**WHAT THE EXERCISE ASKS:**
Please copy everything in the Trees of heaven article from "Former Union Creek" down to "Creek on Wednesday.", word for word.

**SELECTED TEXT:**
┄┄┄┄┄┄

Trees of heaven – September 7, 2006

Trees of heaven

Mail Tribune

Medford, Oregon
September 7, 2006
By PAUL FATTIG

CSS5954Emil Sabol, 82, became Union Creek Ranger District ranger 44 years ago and held the job for four years. He and his family lived in this Civilian Conservation Corps building for part of the time. The district later merged with the Prospect Ranger District. (Mail Tribune / Jim Craven)

Emil Sabol, 82, became Union Creek Ranger District ranger 44 years ago and held the job

for four years. He and his family lived in this Civilian Conservation Corps building for part of the time. The district later merged with the Prospect Ranger District. (Mail Tribune / Jim Craven)

Former Union Creek ranger returns for a visit, and memories return with him.
When Emil and Dorine Sabol came down from Oakridge to check out the Union Creek Ranger District in 1962, they arrived on a balmy mid-September day.
“There was a nice early fall feeling in the air,” he recalled. “We looked at this area and saw it was heaven.”
Emil, now 82 and living in Portland, took the job as the district ranger 44 years ago this month, serving for four years. For the first time in years, the couple, married 56 years, visited Union Creek on Wednesday.

┄┄┄┄┄┄

**DATA SHOWN:**
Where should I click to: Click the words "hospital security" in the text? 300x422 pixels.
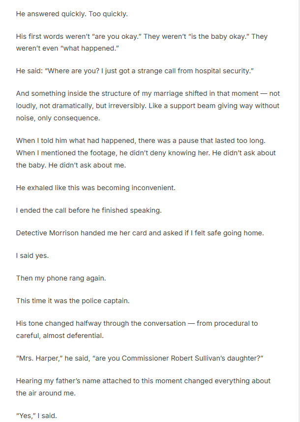point(223,71)
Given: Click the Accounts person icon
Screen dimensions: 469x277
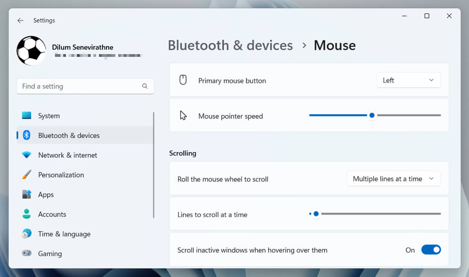Looking at the screenshot, I should pyautogui.click(x=27, y=214).
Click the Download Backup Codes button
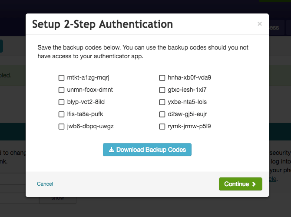 147,150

┄┄┄┄┄┄

**COMPLETED EXERCISE:**
Former Union Creek ranger returns for a visit, and memories return with him.
When Emil and Dorine Sabol came down from Oakridge to check out the Union Creek Ranger District in 1962, they arrived on a balmy mid-September day.
“There was a nice early fall feeling in the air,” he recalled. “We looked at this area and saw it was heaven.”
Emil, now 82 and living in Portland, took the job as the district ranger 44 years ago this month, serving for four years. For the first time in years, the couple, married 56 years, visited Union Creek on Wednesday.